BERBAGI
KIAN LAPUK--Konidisi rambin atau jembatan gantung di Desa Hutarimbaru, Kecamatan Kotanopan, Madina ini kian mengkhawatirkan seiring usianya yang tak muda lagi. Warga lima desa menaruh harapan pada kepemimpinan Sukhairi-Atika untuk dapat megganti rambin tersebut menjadi jembatan permanen. (foto: istimewa)

KONDISI rambin (jembatan gantung) Desa Hutarimbaru, Kecamatan Kotanopan, Mandailing Natal (Madina, Sumut semakin memprihatinkan. Sejak 1980-an, jembatan ini sudah berdiri. Wajar jika sekarang kondisinya lapuk dan keropos termakan usia. Bagi mereka yang tak biasa, berjalan di atasnya membuat jantung seakan hendak copot.

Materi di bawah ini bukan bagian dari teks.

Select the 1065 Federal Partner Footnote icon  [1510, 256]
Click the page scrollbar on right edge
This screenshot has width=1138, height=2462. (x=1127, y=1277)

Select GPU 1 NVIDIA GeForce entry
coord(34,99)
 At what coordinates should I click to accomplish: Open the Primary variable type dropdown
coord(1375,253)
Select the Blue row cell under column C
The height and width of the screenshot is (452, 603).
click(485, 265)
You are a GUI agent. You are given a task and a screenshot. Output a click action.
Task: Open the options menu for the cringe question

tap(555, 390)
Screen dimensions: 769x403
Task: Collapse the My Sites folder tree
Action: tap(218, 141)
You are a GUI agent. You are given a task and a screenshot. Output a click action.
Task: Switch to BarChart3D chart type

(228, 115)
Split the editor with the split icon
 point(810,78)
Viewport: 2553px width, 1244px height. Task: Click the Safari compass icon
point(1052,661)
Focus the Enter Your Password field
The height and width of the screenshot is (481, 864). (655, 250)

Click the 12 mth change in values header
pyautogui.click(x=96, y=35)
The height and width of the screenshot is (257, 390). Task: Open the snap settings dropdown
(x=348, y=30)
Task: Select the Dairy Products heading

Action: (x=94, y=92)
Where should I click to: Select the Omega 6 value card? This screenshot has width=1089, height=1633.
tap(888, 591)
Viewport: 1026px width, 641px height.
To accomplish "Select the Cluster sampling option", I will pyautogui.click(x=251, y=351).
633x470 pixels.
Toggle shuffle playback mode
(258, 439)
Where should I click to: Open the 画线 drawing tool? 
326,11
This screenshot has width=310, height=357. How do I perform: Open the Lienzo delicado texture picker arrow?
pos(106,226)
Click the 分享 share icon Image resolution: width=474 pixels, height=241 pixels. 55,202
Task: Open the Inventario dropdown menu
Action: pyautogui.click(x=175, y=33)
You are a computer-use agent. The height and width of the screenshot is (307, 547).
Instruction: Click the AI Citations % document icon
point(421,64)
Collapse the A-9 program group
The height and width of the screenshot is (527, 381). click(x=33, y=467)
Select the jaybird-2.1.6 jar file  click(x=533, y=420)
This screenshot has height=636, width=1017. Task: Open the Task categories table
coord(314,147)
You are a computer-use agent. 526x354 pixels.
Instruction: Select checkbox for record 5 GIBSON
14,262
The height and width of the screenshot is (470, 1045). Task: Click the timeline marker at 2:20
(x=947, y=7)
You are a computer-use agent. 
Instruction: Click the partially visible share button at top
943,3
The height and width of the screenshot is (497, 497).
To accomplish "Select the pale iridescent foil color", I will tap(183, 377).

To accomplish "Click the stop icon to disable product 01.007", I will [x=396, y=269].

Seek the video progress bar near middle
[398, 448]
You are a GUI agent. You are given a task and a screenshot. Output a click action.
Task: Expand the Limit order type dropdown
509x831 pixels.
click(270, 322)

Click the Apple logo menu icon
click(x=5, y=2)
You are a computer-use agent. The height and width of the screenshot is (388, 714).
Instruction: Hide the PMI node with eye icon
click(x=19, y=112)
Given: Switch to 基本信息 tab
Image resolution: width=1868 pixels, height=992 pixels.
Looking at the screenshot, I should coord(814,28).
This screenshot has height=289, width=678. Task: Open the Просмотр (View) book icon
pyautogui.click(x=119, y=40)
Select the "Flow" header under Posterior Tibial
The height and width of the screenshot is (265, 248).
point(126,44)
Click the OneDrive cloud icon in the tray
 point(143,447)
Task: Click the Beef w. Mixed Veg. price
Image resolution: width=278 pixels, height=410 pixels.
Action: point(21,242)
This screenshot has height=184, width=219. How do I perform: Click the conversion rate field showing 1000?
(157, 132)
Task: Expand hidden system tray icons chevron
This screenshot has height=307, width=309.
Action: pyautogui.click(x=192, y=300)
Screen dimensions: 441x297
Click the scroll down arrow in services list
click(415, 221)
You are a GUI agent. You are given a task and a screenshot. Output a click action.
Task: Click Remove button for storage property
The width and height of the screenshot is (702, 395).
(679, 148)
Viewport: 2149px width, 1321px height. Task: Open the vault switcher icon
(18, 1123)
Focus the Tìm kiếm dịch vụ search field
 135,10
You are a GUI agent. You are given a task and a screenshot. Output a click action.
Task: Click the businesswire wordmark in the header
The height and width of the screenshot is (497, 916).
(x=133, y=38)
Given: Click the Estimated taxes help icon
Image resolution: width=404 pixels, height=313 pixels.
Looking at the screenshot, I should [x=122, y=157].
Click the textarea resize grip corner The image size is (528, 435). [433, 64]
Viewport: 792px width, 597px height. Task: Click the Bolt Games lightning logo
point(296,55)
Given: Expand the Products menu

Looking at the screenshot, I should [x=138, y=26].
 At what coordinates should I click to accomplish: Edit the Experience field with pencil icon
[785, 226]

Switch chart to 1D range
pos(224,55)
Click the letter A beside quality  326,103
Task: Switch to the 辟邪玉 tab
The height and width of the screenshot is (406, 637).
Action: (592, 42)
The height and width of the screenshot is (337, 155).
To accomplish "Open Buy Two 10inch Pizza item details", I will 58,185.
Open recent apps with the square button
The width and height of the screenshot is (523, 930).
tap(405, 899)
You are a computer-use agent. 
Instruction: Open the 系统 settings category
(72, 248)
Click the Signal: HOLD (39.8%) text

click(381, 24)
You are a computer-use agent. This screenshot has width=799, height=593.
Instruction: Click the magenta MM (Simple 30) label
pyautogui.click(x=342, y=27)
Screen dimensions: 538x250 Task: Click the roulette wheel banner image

Jembatan gantung ini terkesan dibiarkan usang dimakan waktu. Padahal, ada lima warga desa yang “mengantungkan” transportasinya pada rambin tersebut. Kelima desa itu masuk wilayah Kecamatan Kotanopan, yaitu: Hutarimbaru SM, Aek Marian, SImandolam, Gunung Tua SM, dan Hutapadang.

Ahmad Yani Lubis, M.Ss.,, saat pulang ke Desa Hutarimbaru.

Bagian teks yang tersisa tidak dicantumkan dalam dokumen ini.